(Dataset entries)

************

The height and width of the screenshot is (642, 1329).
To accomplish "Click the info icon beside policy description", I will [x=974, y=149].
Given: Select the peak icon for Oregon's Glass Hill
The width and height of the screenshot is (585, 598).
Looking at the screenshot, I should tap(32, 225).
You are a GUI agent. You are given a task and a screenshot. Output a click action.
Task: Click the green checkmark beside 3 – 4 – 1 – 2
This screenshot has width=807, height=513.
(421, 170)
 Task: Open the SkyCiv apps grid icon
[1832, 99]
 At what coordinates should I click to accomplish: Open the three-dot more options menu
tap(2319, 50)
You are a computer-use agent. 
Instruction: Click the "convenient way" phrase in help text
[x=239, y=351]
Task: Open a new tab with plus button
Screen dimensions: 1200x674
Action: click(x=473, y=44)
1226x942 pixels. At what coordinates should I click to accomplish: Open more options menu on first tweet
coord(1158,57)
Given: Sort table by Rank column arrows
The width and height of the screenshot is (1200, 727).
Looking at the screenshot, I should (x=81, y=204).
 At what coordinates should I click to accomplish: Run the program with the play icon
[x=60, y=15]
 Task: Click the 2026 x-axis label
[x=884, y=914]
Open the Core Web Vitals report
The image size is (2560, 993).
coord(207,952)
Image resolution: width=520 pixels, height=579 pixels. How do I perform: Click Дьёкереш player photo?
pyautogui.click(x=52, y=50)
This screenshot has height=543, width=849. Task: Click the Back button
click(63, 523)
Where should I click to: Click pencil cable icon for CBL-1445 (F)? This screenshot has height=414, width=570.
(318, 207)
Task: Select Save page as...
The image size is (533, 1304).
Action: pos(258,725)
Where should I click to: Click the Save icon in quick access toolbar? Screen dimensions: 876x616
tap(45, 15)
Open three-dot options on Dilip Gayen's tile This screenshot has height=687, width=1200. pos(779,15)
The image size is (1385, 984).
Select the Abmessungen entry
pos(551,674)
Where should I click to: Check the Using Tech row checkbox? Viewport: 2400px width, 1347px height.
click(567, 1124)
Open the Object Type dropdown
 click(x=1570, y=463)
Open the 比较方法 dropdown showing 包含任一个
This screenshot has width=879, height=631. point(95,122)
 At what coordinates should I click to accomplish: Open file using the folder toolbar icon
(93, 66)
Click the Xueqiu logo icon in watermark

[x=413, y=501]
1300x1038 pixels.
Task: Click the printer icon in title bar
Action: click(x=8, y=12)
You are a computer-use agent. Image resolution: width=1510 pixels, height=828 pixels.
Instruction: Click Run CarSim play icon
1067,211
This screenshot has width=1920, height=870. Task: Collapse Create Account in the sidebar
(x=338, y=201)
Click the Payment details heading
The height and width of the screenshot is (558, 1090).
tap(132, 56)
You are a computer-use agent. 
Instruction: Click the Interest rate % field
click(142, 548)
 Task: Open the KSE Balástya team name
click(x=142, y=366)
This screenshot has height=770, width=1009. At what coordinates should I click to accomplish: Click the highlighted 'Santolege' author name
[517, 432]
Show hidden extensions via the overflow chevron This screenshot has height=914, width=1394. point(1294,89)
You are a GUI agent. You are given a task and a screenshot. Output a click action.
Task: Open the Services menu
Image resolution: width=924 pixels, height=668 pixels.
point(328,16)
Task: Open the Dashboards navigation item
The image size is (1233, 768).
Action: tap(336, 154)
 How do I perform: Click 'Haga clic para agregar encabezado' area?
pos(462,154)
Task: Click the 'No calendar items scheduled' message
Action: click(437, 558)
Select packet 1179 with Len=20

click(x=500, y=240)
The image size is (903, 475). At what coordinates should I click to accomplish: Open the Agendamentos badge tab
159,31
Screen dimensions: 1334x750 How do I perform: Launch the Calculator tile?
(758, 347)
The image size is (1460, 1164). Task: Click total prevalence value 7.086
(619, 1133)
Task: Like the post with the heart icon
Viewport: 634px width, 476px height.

************

**ACTIVITY**: All the records shown above need to be given again exactly.

**RESPONSE AREA**:
The height and width of the screenshot is (642, 1329).
To accomplish "Click the info icon beside policy description", I will [x=974, y=149].
Given: Select the peak icon for Oregon's Glass Hill
The width and height of the screenshot is (585, 598).
Looking at the screenshot, I should tap(32, 225).
You are a GUI agent. You are given a task and a screenshot. Output a click action.
Task: Click the green checkmark beside 3 – 4 – 1 – 2
This screenshot has width=807, height=513.
(421, 170)
 Task: Open the SkyCiv apps grid icon
[1832, 99]
 At what coordinates should I click to accomplish: Open the three-dot more options menu
tap(2319, 50)
You are a computer-use agent. 
Instruction: Click the "convenient way" phrase in help text
[x=239, y=351]
Task: Open a new tab with plus button
Screen dimensions: 1200x674
Action: click(x=473, y=44)
1226x942 pixels. At what coordinates should I click to accomplish: Open more options menu on first tweet
coord(1158,57)
Given: Sort table by Rank column arrows
The width and height of the screenshot is (1200, 727).
Looking at the screenshot, I should (x=81, y=204).
 At what coordinates should I click to accomplish: Run the program with the play icon
[x=60, y=15]
 Task: Click the 2026 x-axis label
[x=884, y=914]
Open the Core Web Vitals report
The image size is (2560, 993).
coord(207,952)
Image resolution: width=520 pixels, height=579 pixels. How do I perform: Click Дьёкереш player photo?
pyautogui.click(x=52, y=50)
This screenshot has height=543, width=849. Task: Click the Back button
click(63, 523)
Where should I click to: Click pencil cable icon for CBL-1445 (F)? This screenshot has height=414, width=570.
(318, 207)
Task: Select Save page as...
The image size is (533, 1304).
Action: pos(258,725)
Where should I click to: Click the Save icon in quick access toolbar? Screen dimensions: 876x616
tap(45, 15)
Open three-dot options on Dilip Gayen's tile This screenshot has height=687, width=1200. pos(779,15)
The image size is (1385, 984).
Select the Abmessungen entry
pos(551,674)
Where should I click to: Check the Using Tech row checkbox? Viewport: 2400px width, 1347px height.
click(567, 1124)
Open the Object Type dropdown
 click(x=1570, y=463)
Open the 比较方法 dropdown showing 包含任一个
This screenshot has width=879, height=631. point(95,122)
 At what coordinates should I click to accomplish: Open file using the folder toolbar icon
(93, 66)
Click the Xueqiu logo icon in watermark

[x=413, y=501]
1300x1038 pixels.
Task: Click the printer icon in title bar
Action: click(x=8, y=12)
You are a computer-use agent. Image resolution: width=1510 pixels, height=828 pixels.
Instruction: Click Run CarSim play icon
1067,211
This screenshot has width=1920, height=870. Task: Collapse Create Account in the sidebar
(x=338, y=201)
Click the Payment details heading
The height and width of the screenshot is (558, 1090).
tap(132, 56)
You are a computer-use agent. 
Instruction: Click the Interest rate % field
click(142, 548)
 Task: Open the KSE Balástya team name
click(x=142, y=366)
This screenshot has height=770, width=1009. At what coordinates should I click to accomplish: Click the highlighted 'Santolege' author name
[517, 432]
Show hidden extensions via the overflow chevron This screenshot has height=914, width=1394. point(1294,89)
You are a GUI agent. You are given a task and a screenshot. Output a click action.
Task: Open the Services menu
Image resolution: width=924 pixels, height=668 pixels.
point(328,16)
Task: Open the Dashboards navigation item
The image size is (1233, 768).
Action: tap(336, 154)
 How do I perform: Click 'Haga clic para agregar encabezado' area?
pos(462,154)
Task: Click the 'No calendar items scheduled' message
Action: click(437, 558)
Select packet 1179 with Len=20

click(x=500, y=240)
The image size is (903, 475). At what coordinates should I click to accomplish: Open the Agendamentos badge tab
159,31
Screen dimensions: 1334x750 How do I perform: Launch the Calculator tile?
(758, 347)
The image size is (1460, 1164). Task: Click total prevalence value 7.086
(619, 1133)
Task: Like the post with the heart icon
Viewport: 634px width, 476px height.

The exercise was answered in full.